Monday, March 12, 2012

I'm Alive

Has it ever occurred to you how difficult it can be to come up with a title for EVERY post that I've done on this blog since....2007? It did to me just now as I thought I'd try to write something with no particular point. I realize my captivating blog has suffered lately, but I just don't feel like writing. My mother called me today to see what was going on because I hadn't written anything. :) Jaggar is sleeping much better. His internal clock seems to be somewhat off, as he's now getting up at 5:30 in the morning, but he's happy and dry, which are both big perks. I am still blown away and thrilled by the fact that we are done with diapers. I just don't really care to get up at 5:30. I'm not physically able to get up at 5:3o on a consistent basis. I am not a morning person. I am also not much of a night person. I'm like a mid-afternoon person. I have nothing revolutionary to say. I guess I just thought I'd say I'm alive.

Jaggar and Sage got some mail from Mema last week.
She sent Sage some doll hangers for her America Girl dolls (her dolls have more clothes than I do with their own dresser, so this was great) and a Mickey and Donald Duck for Jaggar. He was thrilled. He loves little toys that fit perfectly in his hands.
I did do something this weekend that I haven't done in a really long time--read a book. I love reading. I loveD reading. I just don't have time to do it like I want to, and not many people would have the time the way that I read...I read for hours and hours if I like a book. For some reason, the Hunger Games sparked my interest. The title alone sounded interesting to me, though that title isn't anything about what you think it will be about. I'll spare the details of the book. (You can google the synopsis), but I will say that it is one of the best books I've ever read. And I am thrilled there is a movie coming out next WEEK. I will definitely be there. I hope it's as good as the book. I started reading at 7 pm and didn't stop until I finished it at about 3:30 the next morning...which also happened to be the night the time changed. Worked out GREAT. It was worth it. All 300+ pages. I've already downloaded the 2nd book to my ipad. I will not be pulling anymore all nighters though (so I'm telling myself). Check out the trailer here.
Warning: the following picture could give you nightmares, but just think that it could be worse. It could be your face. (Yes, I realize this is the most broken up post ever, but oh well.) Words would have sufficed, but you just need to see to believe. I swear that at this time in my life, I have worse skin than I could have ever imagined having when I entered puberty. My brother even asked me years ago what I did to keep my skin so nice. At the time, my answer was NOTHING. I slept in my makeup every night. For the past year, I have kept a skin routine up (nothing major). In short, I WASH my face now and moisturize. It's clearly done nothing for me, and yes, I try different kinds of cleansers, etc. Maybe it's diet? Or lack thereof. I eat pretty terribly as of late. The irony. I can eat my weight in sugar, and that needs (it's going to) change. It can't hurt, that's for sure.

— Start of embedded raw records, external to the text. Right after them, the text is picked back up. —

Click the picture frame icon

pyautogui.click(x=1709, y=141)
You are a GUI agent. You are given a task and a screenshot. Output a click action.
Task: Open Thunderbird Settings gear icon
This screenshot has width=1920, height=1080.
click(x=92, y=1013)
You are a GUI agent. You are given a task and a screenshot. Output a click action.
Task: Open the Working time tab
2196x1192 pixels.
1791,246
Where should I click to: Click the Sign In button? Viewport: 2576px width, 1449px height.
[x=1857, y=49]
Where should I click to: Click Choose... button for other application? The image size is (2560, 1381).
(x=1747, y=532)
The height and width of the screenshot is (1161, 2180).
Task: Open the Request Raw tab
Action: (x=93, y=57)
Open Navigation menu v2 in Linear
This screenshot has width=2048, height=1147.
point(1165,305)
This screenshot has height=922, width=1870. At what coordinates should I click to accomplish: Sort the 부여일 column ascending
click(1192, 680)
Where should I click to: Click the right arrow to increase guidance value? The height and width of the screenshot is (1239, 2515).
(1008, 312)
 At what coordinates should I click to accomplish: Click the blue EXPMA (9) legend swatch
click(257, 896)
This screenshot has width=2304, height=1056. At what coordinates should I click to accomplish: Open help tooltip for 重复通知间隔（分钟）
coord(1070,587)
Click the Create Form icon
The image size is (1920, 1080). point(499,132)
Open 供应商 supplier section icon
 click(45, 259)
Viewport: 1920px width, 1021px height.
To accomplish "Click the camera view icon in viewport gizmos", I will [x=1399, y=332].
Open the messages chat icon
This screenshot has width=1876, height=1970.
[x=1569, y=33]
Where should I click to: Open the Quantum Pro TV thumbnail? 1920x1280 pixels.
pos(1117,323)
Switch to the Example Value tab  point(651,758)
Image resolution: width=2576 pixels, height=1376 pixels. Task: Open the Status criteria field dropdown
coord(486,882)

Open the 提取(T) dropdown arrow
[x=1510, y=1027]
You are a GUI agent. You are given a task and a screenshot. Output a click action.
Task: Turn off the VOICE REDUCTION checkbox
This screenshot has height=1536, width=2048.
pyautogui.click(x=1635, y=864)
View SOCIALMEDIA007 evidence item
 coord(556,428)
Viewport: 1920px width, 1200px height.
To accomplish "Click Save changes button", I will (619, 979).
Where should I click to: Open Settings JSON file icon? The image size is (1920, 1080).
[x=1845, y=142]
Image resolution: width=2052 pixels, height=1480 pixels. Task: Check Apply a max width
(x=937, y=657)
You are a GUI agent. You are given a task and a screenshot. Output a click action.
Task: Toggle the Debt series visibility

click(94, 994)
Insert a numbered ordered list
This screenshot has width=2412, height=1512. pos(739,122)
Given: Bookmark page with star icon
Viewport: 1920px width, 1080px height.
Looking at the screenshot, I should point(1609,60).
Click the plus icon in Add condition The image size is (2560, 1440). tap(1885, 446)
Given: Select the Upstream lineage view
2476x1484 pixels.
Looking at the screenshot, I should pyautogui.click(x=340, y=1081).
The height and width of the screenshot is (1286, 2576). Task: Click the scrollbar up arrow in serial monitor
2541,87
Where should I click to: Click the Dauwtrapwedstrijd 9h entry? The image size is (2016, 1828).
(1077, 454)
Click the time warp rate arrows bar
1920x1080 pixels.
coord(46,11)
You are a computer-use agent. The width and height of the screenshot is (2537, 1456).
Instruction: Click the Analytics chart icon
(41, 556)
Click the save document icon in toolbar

***I don't know what's scarier, the fact that my face looks...like that...or that I went out in PUBLIC like that today. Years ago, I'd have NEVER done that. Now I just don't care. Is that depression, freedom, defiance....a little of all? I don't feel depressed or defiant...well maybe a little depressed when I see that lol.
To my "credit," 2 of the 4 weeks of every month are pretty terrible to me. So you can see in this picture, not 1, 2, 3 but 4 PIMPLES in the small area above my lip. Painful, disgusting PIMPLES. Those are just what you can see. There are more. I won't count the rest on my face. You're welcome. Ironically, a weirdo on facebook was stealing pictures of me (and a few other girls) and posting them in his own album after "liking them." Think "Silence of the Lambs." I did. Thank you, "sir," for causing me to start a process of deleting MANY people off of my facebook and closing the door on accepting requests from people I don't know. I definitely keep an eye out for him now. He should see the REAL me. Does any of this matter? I'm sure not to you. Does it even really matter to me? I don't know really. But what can I do about it? It's certainly not my focus in life or anything, but on a Monday night...it's what I cared to share. For some comic relief, Travis looked at me and said I should wash my face in bleach. He invited me to feel his skin and how soft it was (he pressure washes and I'm assuming the MIST is what he is equating to a face wash of bleach). Anyway, he said, "Feel how soft and smooth my face is." I said, "Would a smack across it allow me to feel what you're saying?" The LOVE. All in fun. Oh, HE was probably serious.